PHP can work either as an Apache extension or as a CGI script. Of course the former is the more efficient approach. Working as an Apache extension means that its parser is loaded during server boot and every new Apache process forked will contain it. The PHP scripts are interpreted every time a request is done but some objects that are declared persistent such as database connections can stay open. The difference from servlets and FastCGI is that there are no shared objects. Database connections for example belong to each Apache process that runs the script. This approach can load an external resource with many created objects, but, in combination with large amounts of memory, can increase performance.
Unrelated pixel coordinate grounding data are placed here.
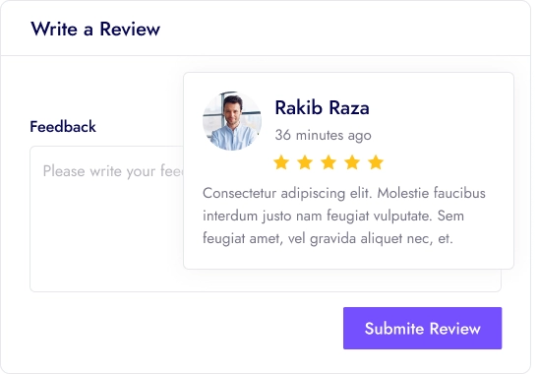Select the fifth star in the rating
538x374 pixels.
click(376, 162)
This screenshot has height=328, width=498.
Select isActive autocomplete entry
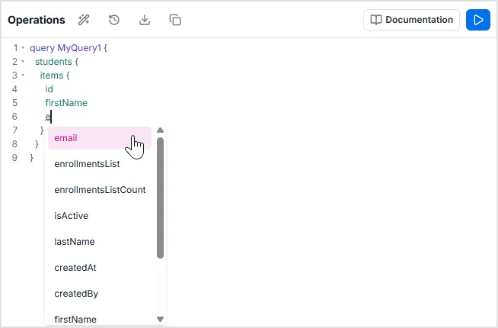pos(72,216)
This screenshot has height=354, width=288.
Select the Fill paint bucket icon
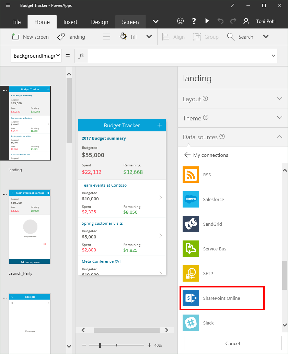(x=123, y=36)
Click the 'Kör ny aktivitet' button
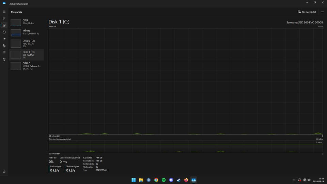The height and width of the screenshot is (184, 327). 307,12
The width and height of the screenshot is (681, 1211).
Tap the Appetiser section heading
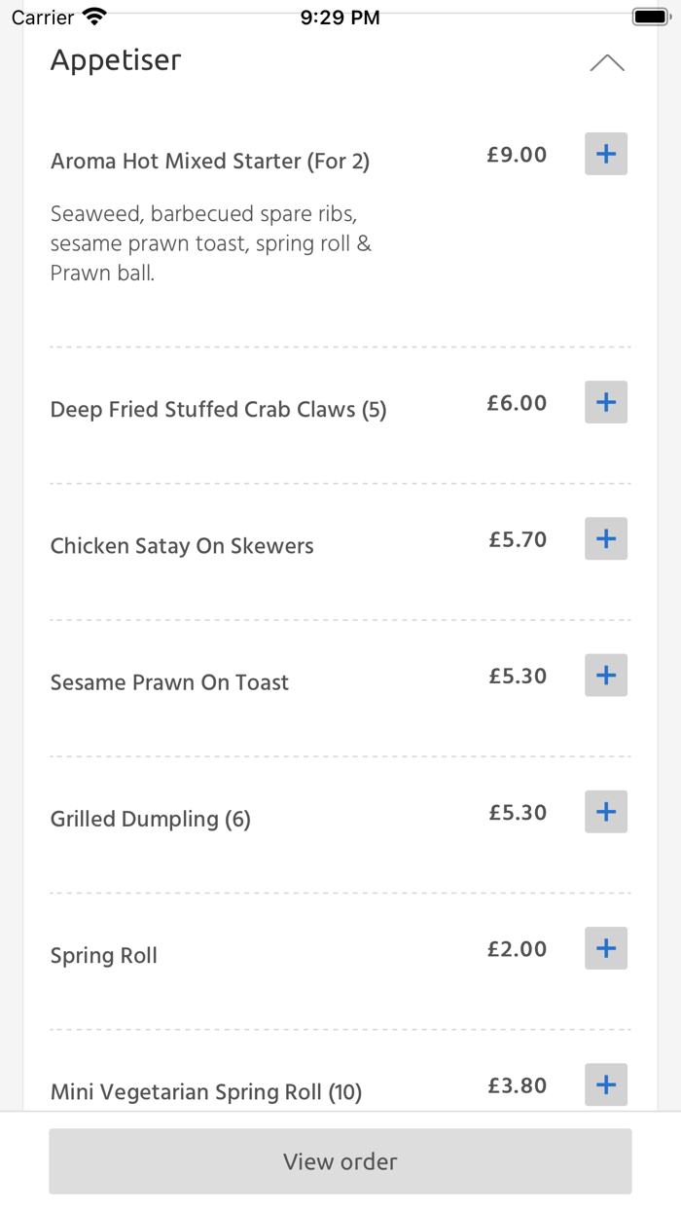click(x=116, y=60)
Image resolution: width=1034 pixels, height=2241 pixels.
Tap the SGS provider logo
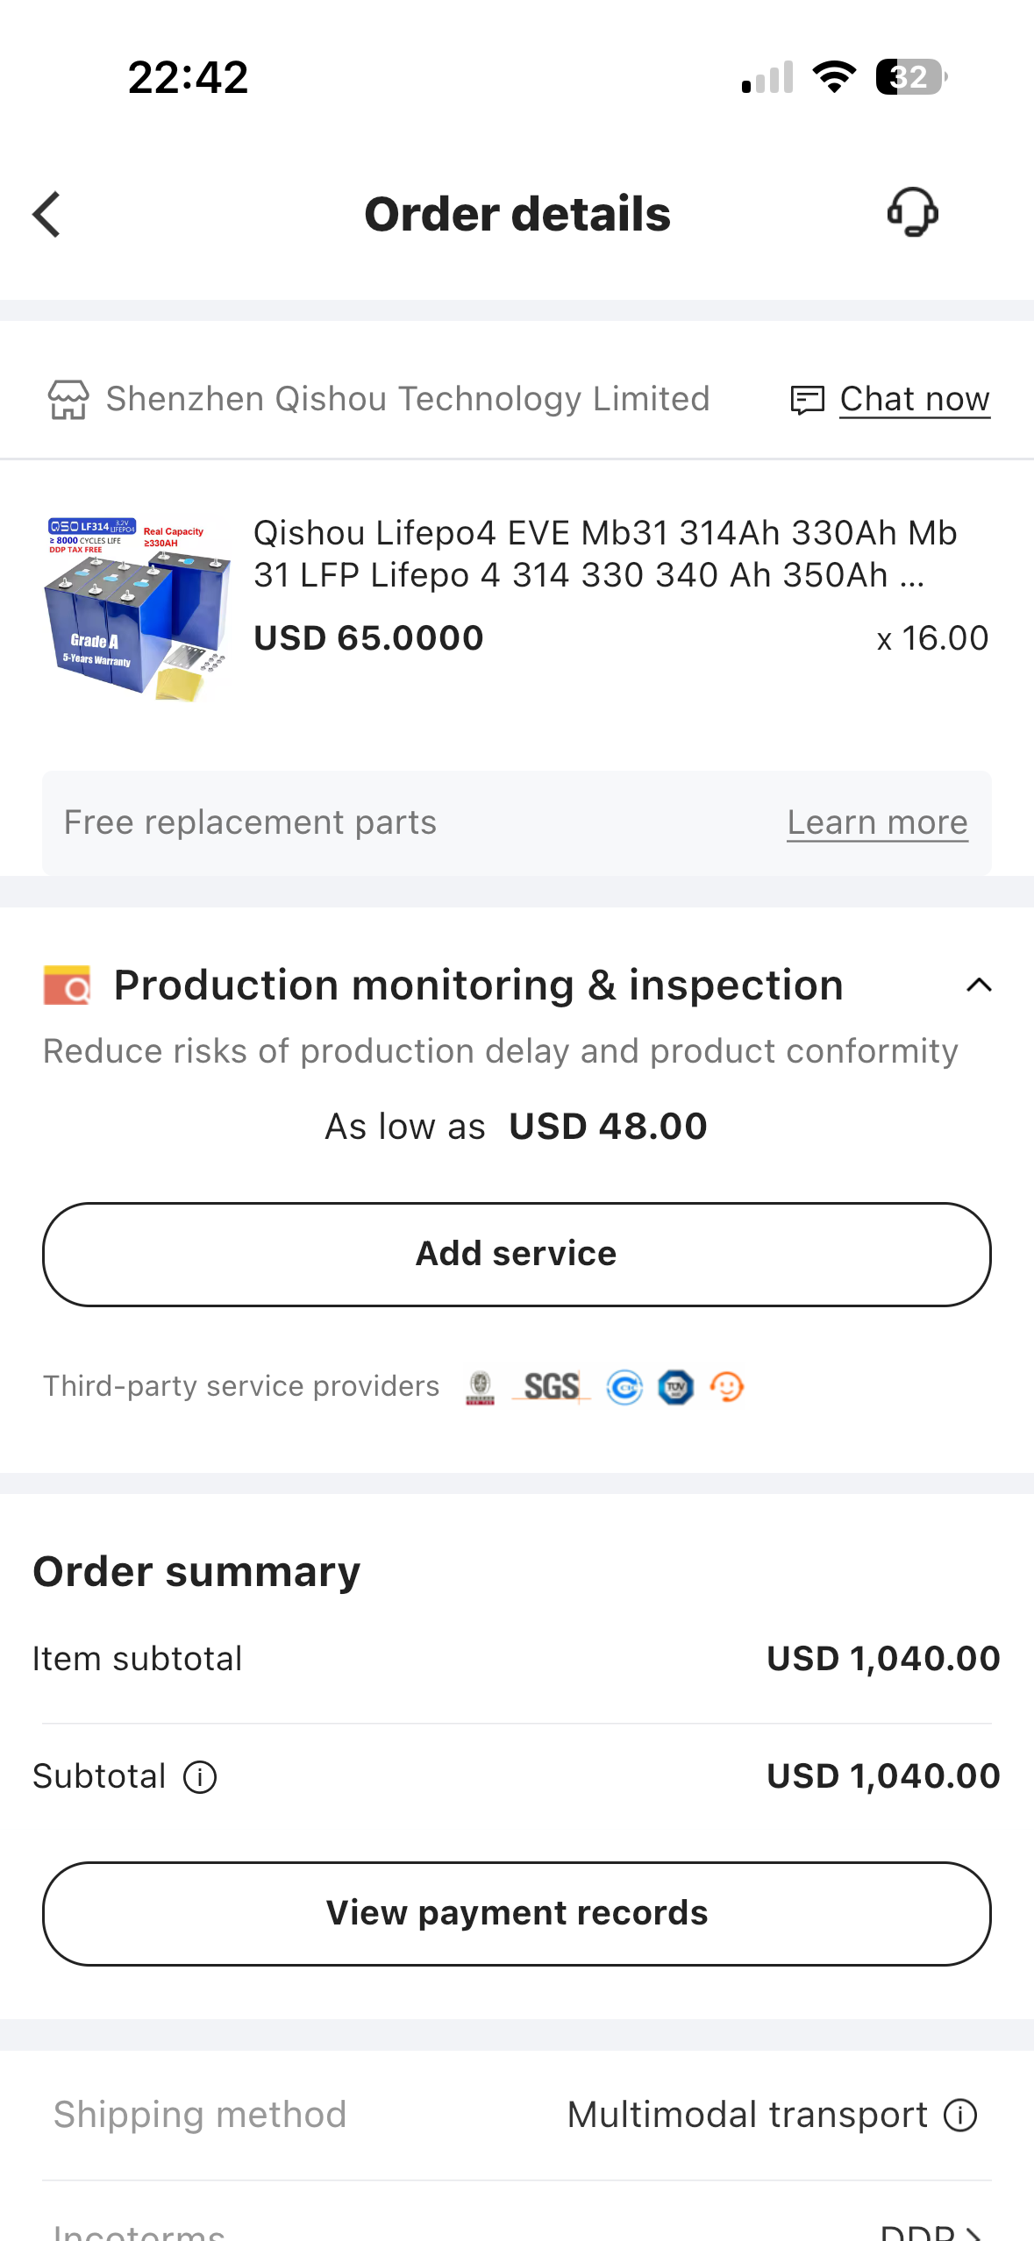tap(551, 1387)
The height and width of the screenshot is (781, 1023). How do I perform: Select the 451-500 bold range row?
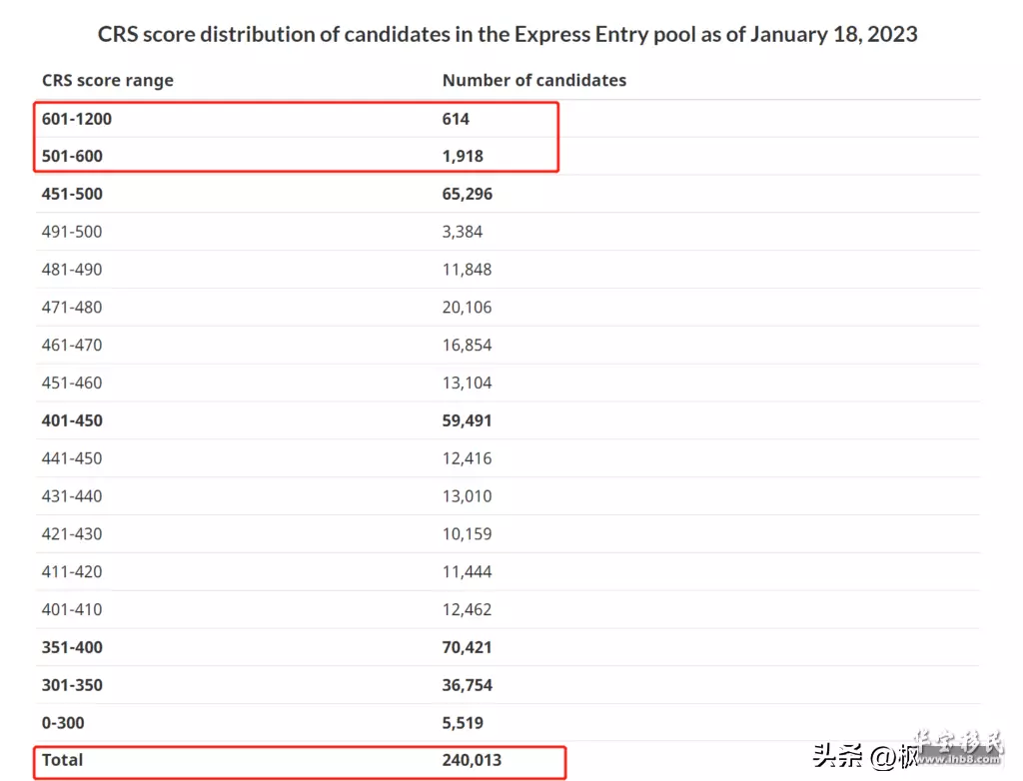tap(508, 194)
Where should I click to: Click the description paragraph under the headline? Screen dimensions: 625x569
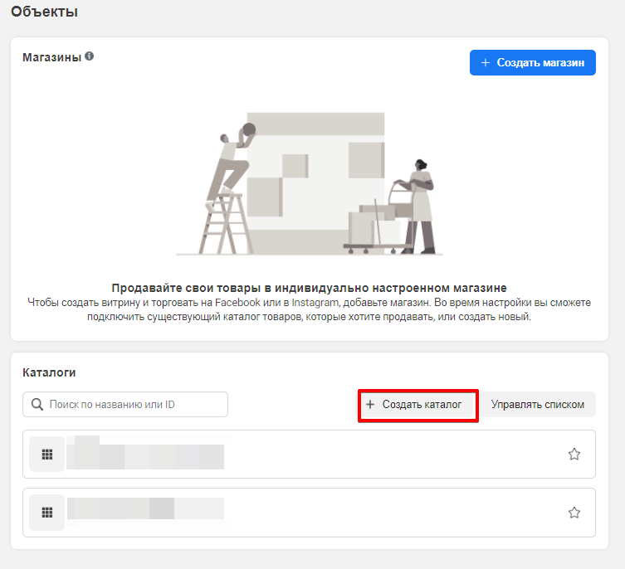(309, 309)
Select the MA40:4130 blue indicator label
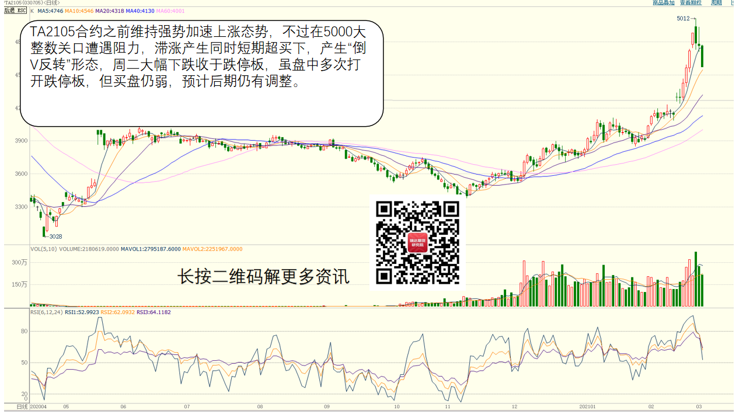Viewport: 739px width, 414px height. (x=140, y=11)
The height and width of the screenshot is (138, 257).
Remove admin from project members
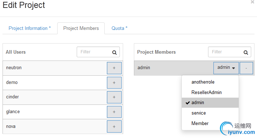click(x=246, y=68)

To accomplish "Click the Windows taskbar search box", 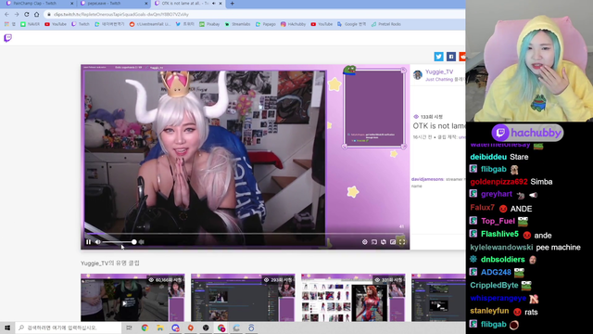I will click(69, 328).
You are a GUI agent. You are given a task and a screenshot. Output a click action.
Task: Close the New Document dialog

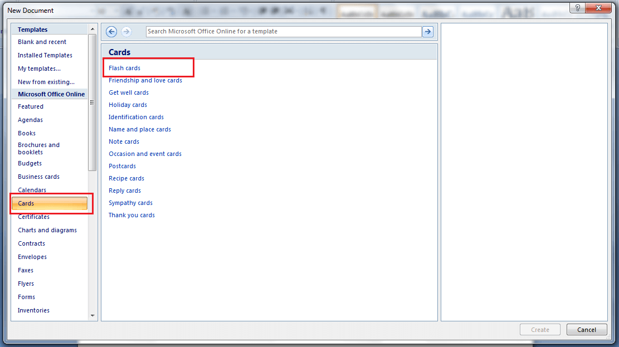point(599,8)
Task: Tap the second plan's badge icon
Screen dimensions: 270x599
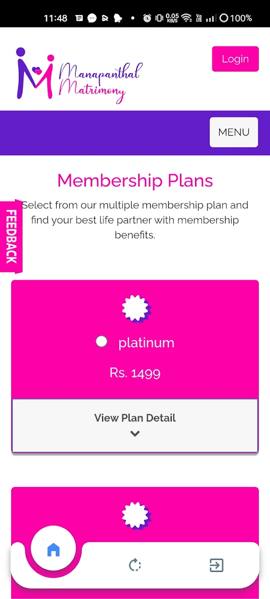Action: click(136, 515)
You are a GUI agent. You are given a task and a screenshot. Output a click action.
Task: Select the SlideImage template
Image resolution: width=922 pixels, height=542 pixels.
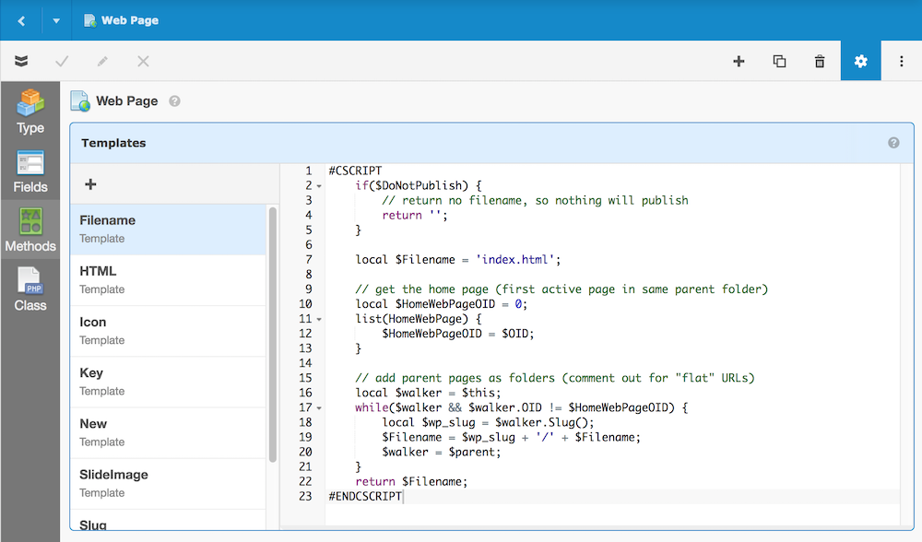coord(168,483)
The PHP's core, the Zend scripting engine, is responsible to locate and interpret the script, load the PHP's modules that are necessary and instantiate communications with external resources.

The following example is the analog to the previous servlet and FastCGI scripts, which demonstrates the simplicity of the code needed for simple form processing.

$db = pg_pconnect ("host=localhost dbname=comments user=george password=george");
$update="insert into comments(name,email,comment) values ('$name','$email','$comments')";
echo $name,$email,$comments;

Figure 3: Form processing with PHP

2.4  Extension API's

All major web servers provide an API to allow the development of extension modules. These modules usually extend the functionality of a web server or provide means for executing programs in languages not directly supported by the web server. The most used Apache scripting extension module (see [6]), apart from PHP, is mod_perl. The mod_perl module brings the full power of the Perl programming language to the Apache HTTP server. This is achieved by linking the Perl runtime library into the server and providing an object-oriented Perl interface to the server's C language API. These pieces are seamlessly glued together by the mod_perl server plug in, making it is possible to write Apache modules entirely in Perl.

The module brings a persistent Perl interpreter into Apache. ``Persistent'' in this context means that the scripts to be executed are parsed only once and the overhead of repeatedly starting an external interpreter and parsing the Perl script are avoided. Notice however that the scope of persistence covers only an Apache instance (child) and not the whole process group. So, persistent database connections will die and parsed scripts will be lost, if the parent decides that the child must die (for example, when the MaxSpareServers are above the number specified in the server's configuration file). The distribution pack of mod_perl also includes some Perl libraries to enable simple CGI scripts to run as native mod_perl applications. These libraries are intended to make the transition from CGI to mod_perl effortless. A widely used library (actually an Apache extension developed using the mod_perl facilities) is the Apache::Registry module.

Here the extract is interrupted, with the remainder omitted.